In democrazia operano uffici ed autorità espressione di indirizzi democratici. Il demos, il popolo, viene tenuto lontano da complicate operazioni tecniche. Con una grossolana informazione si possono, però, offrire le dovute specificità. A quest’opera di informazione dovrebbero dedicarsi tutti gli organismi di partecipazione democratica: consigli comunali, comunità montane, distretti vari, partiti e movimenti politici, università e istituti d’istruzione, organismi di guida statale e fors’anche comunitaria.

La stessa realizzazione della diga (da cui discende il concetto di lago) ha avuto una storia di decenni. Quando il senatore Alfonso Tanga avanzò l’ipotesi di una diga sul fiume Calore nei pressi di Apice (idea che fu diffusa in una pubblicazione sostenuta dall’arte tipografica del cavaliere Antonio Abete) l’altra parte della stessa DC accennava alla sufficienza della diga di Civitella Licinio. La diga di Campolattaro ha visto favorevoli e contrari, soprattutto ancor oggi ci sono molti beneventani che non sanno di che si tratta.

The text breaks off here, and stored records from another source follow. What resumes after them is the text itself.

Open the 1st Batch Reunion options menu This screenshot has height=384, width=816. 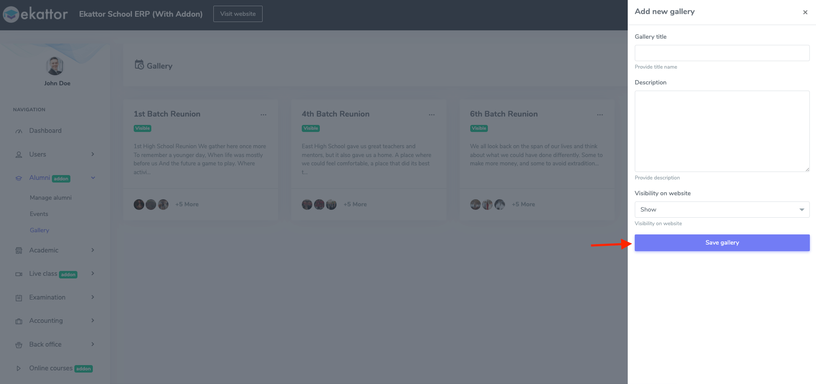pyautogui.click(x=263, y=115)
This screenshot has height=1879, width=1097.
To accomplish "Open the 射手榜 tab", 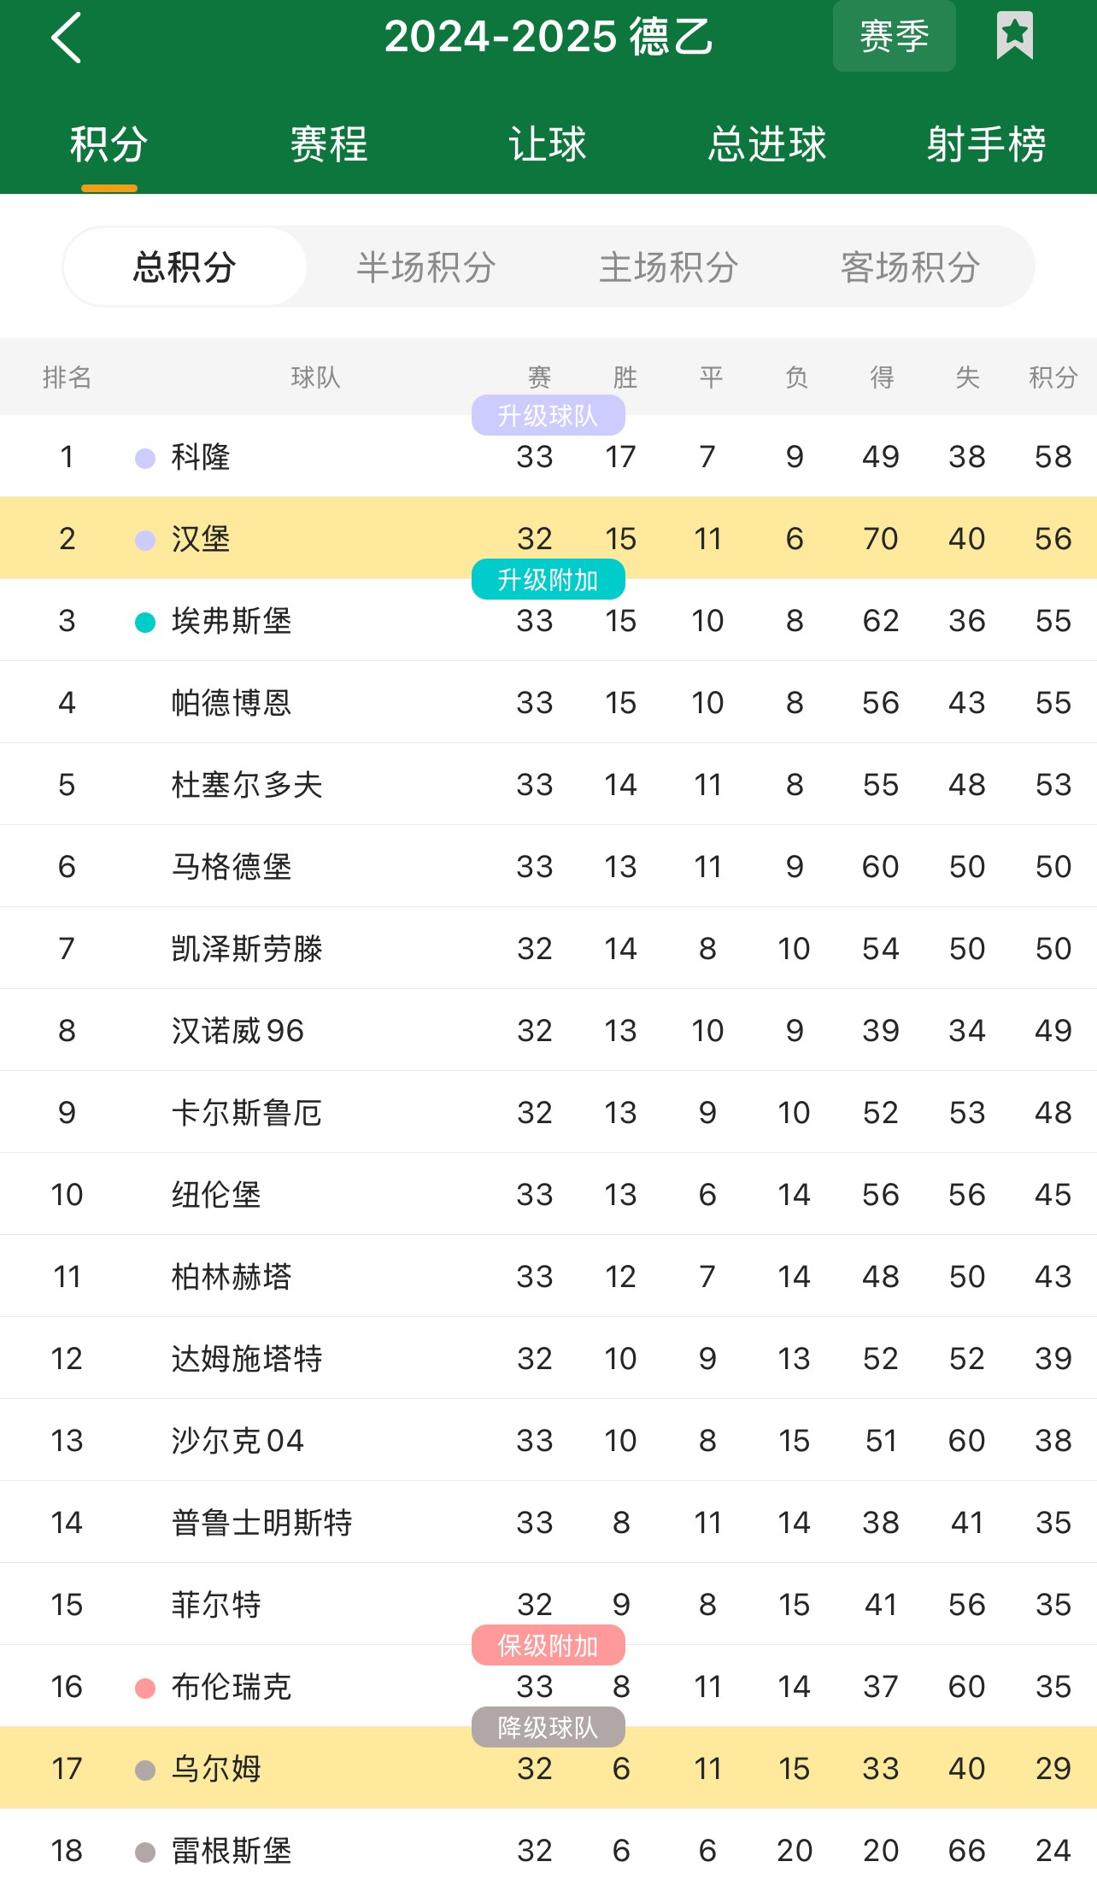I will click(x=986, y=143).
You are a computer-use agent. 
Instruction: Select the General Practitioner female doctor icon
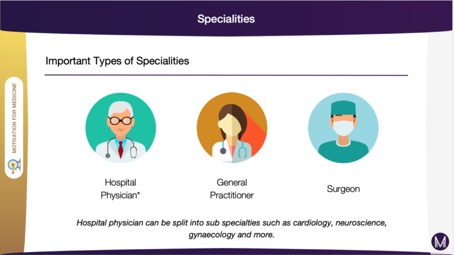[x=232, y=128]
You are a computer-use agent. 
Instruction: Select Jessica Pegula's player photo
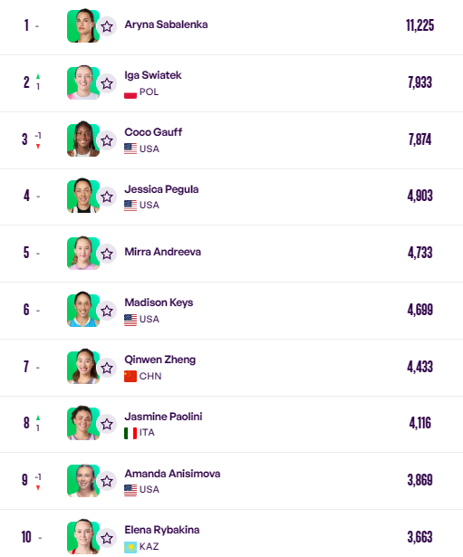click(x=83, y=196)
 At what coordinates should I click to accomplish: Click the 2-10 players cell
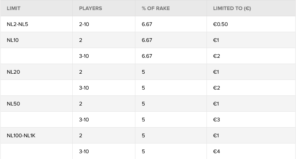[84, 24]

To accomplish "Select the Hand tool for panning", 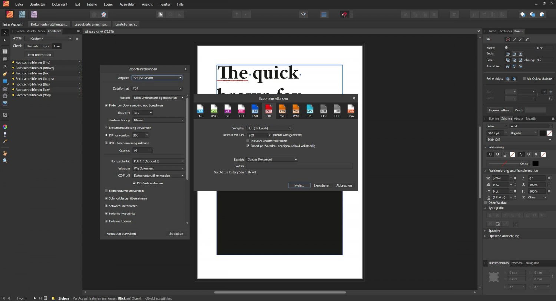I will pyautogui.click(x=5, y=153).
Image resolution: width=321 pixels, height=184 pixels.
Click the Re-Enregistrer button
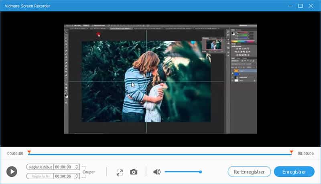pos(249,172)
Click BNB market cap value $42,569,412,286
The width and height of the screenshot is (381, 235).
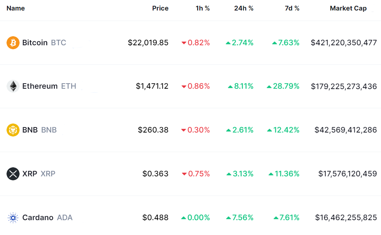click(345, 130)
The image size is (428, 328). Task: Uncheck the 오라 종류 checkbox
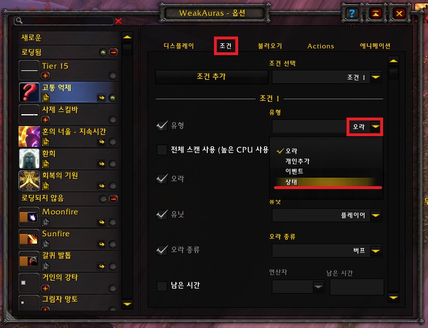coord(162,250)
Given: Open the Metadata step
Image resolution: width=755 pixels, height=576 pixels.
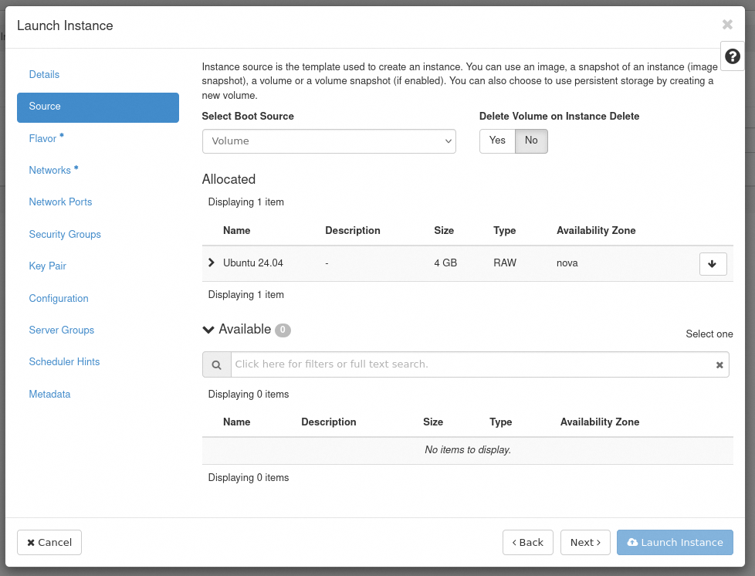Looking at the screenshot, I should coord(49,395).
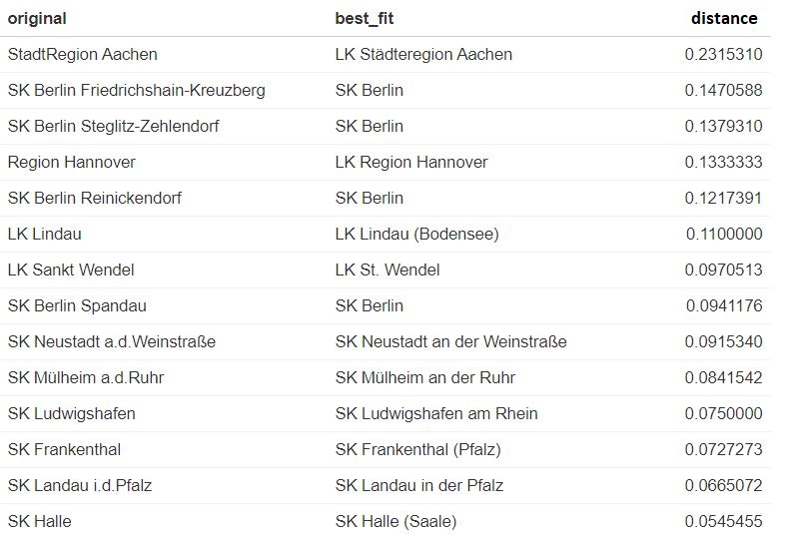Click 'SK Berlin Steglitz-Zehlendorf' cell
Screen dimensions: 785x538
(x=113, y=126)
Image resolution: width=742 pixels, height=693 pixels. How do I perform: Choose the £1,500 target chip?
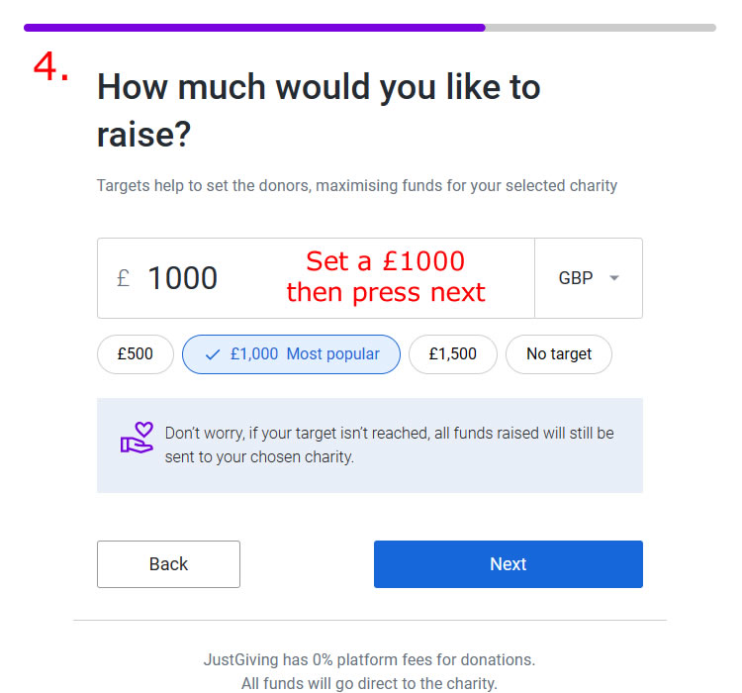[453, 354]
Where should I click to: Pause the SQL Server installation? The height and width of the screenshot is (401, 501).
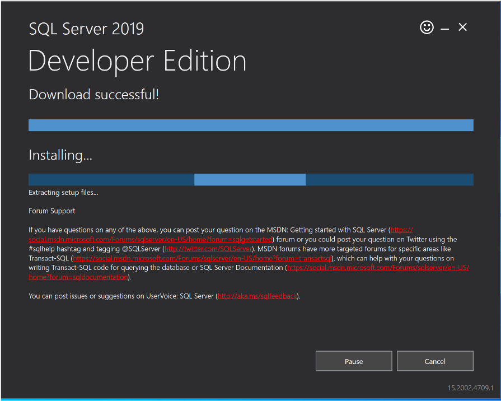354,361
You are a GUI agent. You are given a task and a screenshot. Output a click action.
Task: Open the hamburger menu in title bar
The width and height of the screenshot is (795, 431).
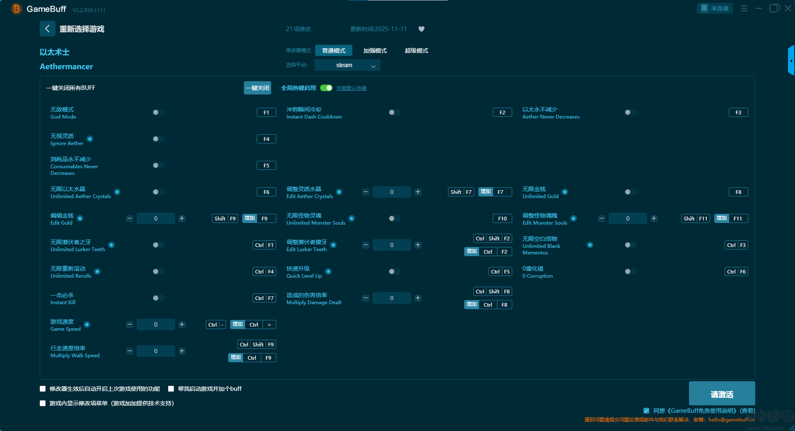[x=744, y=8]
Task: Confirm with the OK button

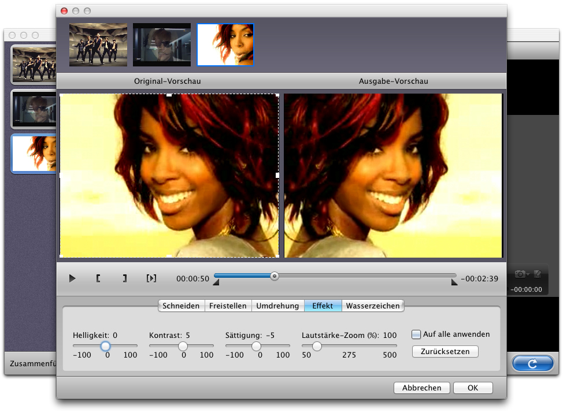Action: [473, 388]

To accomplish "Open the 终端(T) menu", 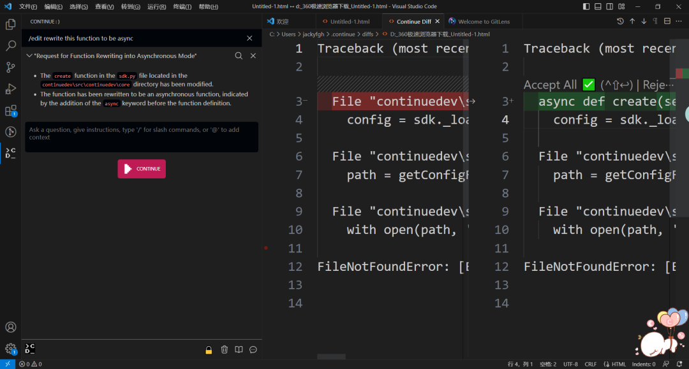I will [x=182, y=6].
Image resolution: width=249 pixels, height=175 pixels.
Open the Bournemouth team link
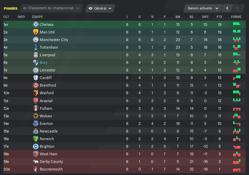pos(51,169)
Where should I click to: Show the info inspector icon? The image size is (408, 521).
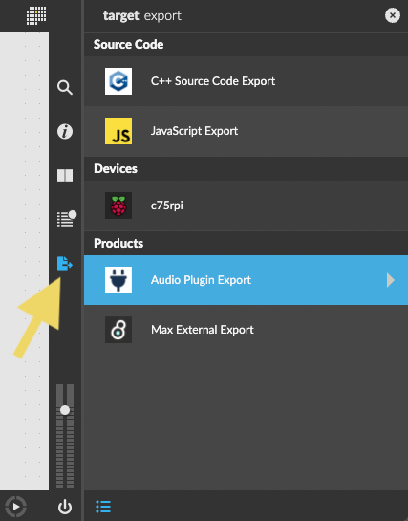pyautogui.click(x=65, y=131)
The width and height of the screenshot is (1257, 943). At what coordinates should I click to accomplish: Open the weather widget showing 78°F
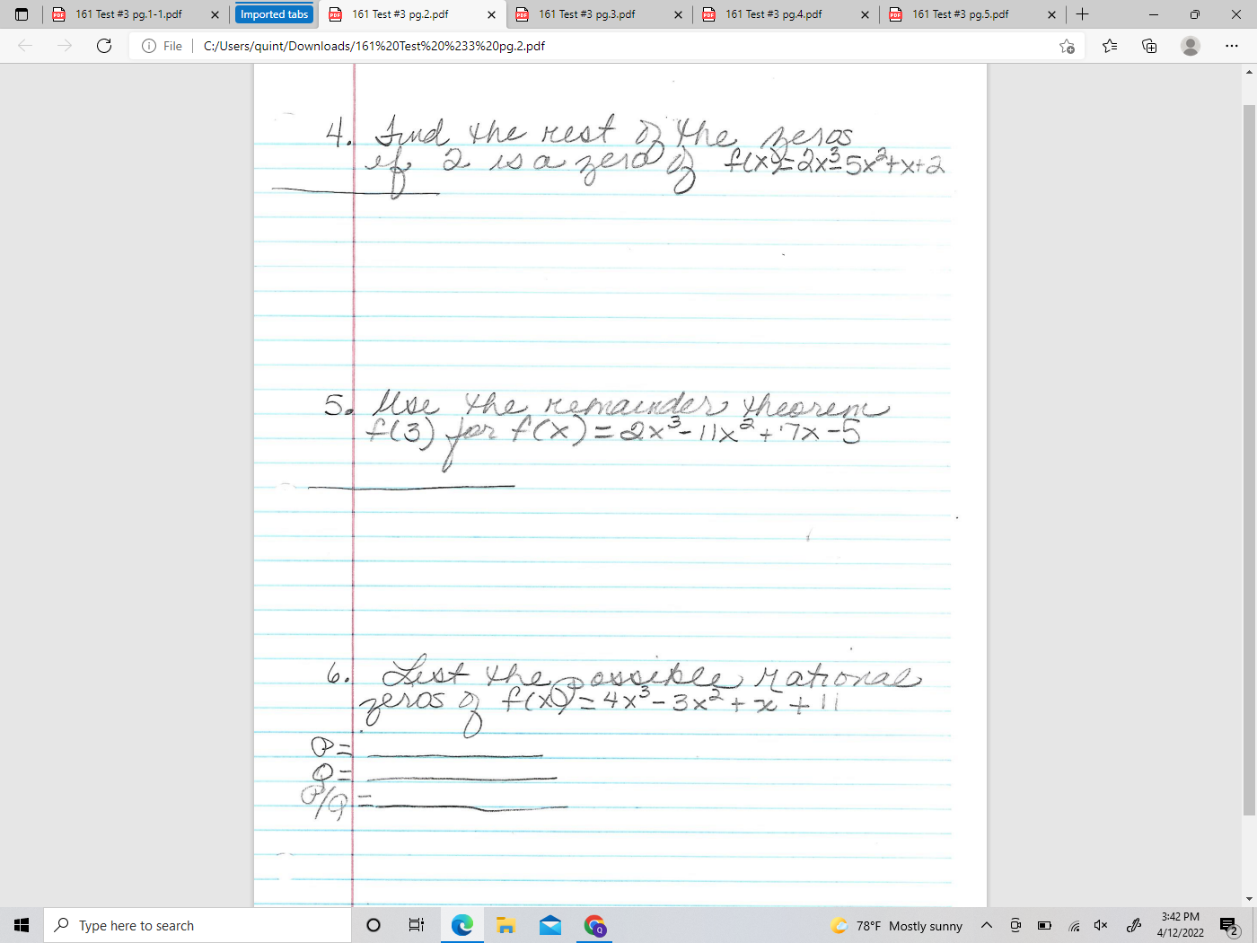(x=898, y=925)
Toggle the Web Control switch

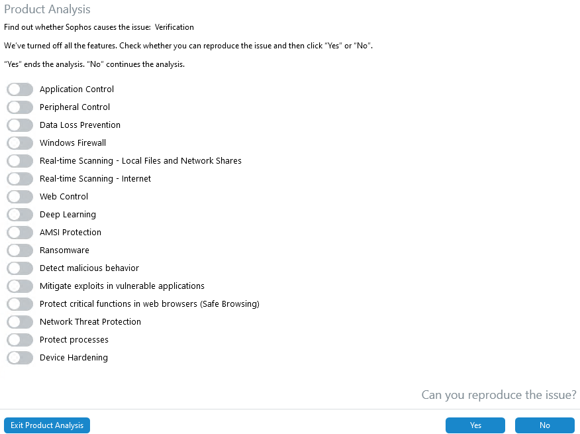pos(20,197)
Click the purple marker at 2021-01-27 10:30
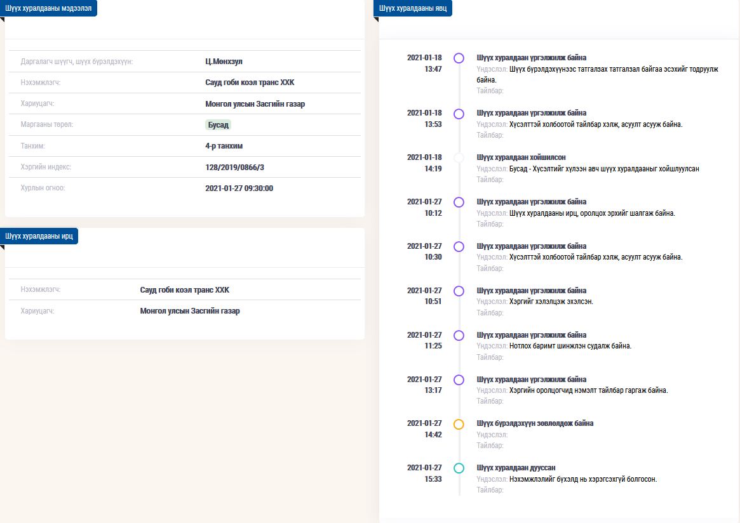 click(459, 246)
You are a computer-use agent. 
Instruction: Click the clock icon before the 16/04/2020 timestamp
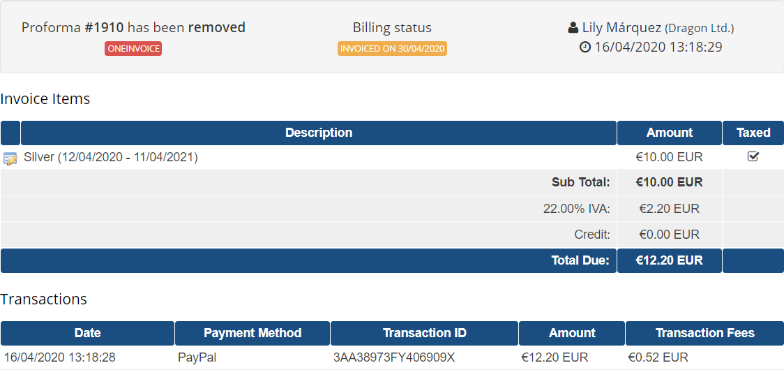tap(585, 47)
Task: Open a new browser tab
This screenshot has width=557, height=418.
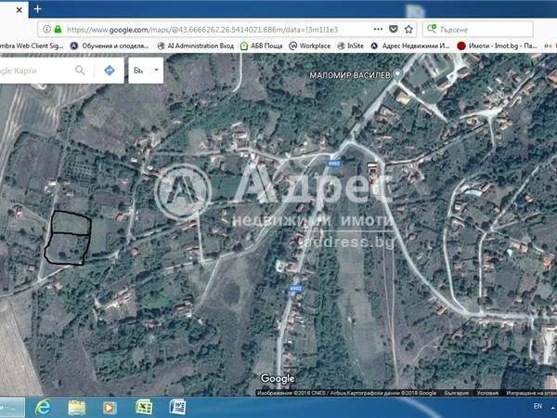Action: [x=38, y=8]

Ricordo la cerimonia inaugurale orchestrata dal presidente della Provincia Carmine Nardone e il ritardato arrivo del presidente della Regione Antonio Bassolino e gli anni che sono stati necessari per le prove di carico e le osservazioni sui comportamenti dei terreno via via invasati. Ci sono state questioni sulla strada circumlacuale. Si sono fatti convegni sulle possibili aperture di iniziative economiche di itticoltura, di utilizzo dello specchio d’acqua a fini sportivi e la trasformazione della stessa agricoltura e l’incremento dell’agriturismo.

Devo confessare che le stesse amministrazioni dei paesi circumlacuali sono state tiepide e incerte. Un paese come Morcone, che ha solide tradizioni di turismo ospitale, soprattutto dal bacino napoletano (ricordo gli Agosti Morconesi con sicure ricadute economiche e culturali), di fronte al lago appare timido, quadi estraneo. E dove sta la cooperazione con la adiacente Regione Molise alla quale ci lega la comune origine sannita (Altilia, Isernia, Pietrabbondante)?

La stessa stanca abitudine di indicare il sito come diga, anziché lago di Campolattaro la dice lunga sulla mancata “appropriazione” di una risorsa che dovrebbe appartenere a tutte le sensibilità e non essere una “pratica” che debbono sbrigare le burocrazie regionali.

Le uniche associazioni che hanno fatto con generosità il loro dovere sono state quelle ambientaliste, che hanno curato alcune aree, convogliando appassionati e studiosi.

Vogliamo sperare che l’avvio della complessa pratica burocratica per assoggettare suoli alla realizzazione di imponenti opere idrauliche riesca a svegliare i sentimenti e le competenze di comuni cittadini, amministratori passati e presenti, tecnici e “patrioti” di varia risma.